Philippines in Talks for KF 21 Boramae Fighter Jets | Can it Build Deterrence Against China?

Philippines in Talks for KF 21 Boramae Fighter Jets | Can it Build Deterrence Against China?

Philippines in Talks for KF 21 Boramae Fighter Jets | Can it Build Deterrence Against China?

Robert Kaplan once observed that geography is the most enduring force in international politics. Governments change, leaders come and go, but coastlines, islands, and strategic waterways continue shaping national security for generations.
Few countries illustrate that reality better than the Philippines. An archipelago of more than 7,600 islands.
Over 36,000 kilometers of coastline.
An Exclusive Economic Zone stretching roughly 2.2 million square kilometers.

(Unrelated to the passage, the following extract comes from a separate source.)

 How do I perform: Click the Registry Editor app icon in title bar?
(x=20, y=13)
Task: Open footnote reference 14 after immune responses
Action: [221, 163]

And a location astride some of the world’s busiest maritime trade routes, positioned between the South China Sea and the wider Pacific Ocean.
For decades, this geography was less consequential than it appears today.
The Philippine military devoted much of the post-Cold War era to combating communist insurgencies, Islamist militancy, and domestic security threats. External defense remained a secondary concern because the country’s most immediate challenges originated within its own borders.
But geopolitics has a way of returning.
As tensions across the South China Sea intensified, Manila found itself confronting a strategic environment fundamentally different from the one it had prepared for. Maritime confrontations became increasingly frequent. Coast guard vessels faced off at disputed features. Water cannons, dangerous intercepts, and maritime blockades gradually became part of everyday regional headlines.
Protecting maritime sovereignty, however, requires more than ships alone. It demands the ability to monitor, control, and, if necessary, contest the skies above those waters.
That realization is driving one of the most significant shifts in Philippine defense policy in decades.
Among the platforms attracting particular attention is South Korea’s KF-21 Boramae. More than just a next-generation fighter, the program reflects Seoul’s emergence as a major defense-industrial power and its growing willingness to strengthen security partnerships across the Indo-Pacific through technology, joint development, and defense cooperation.
At first glance, this appears to be a story about a fighter aircraft.
In reality, it is a story about shifting regional power.
Because the question facing the Philippines today is no longer whether it needs modern airpower.
The question is whether it can build credible deterrence for the Philippines.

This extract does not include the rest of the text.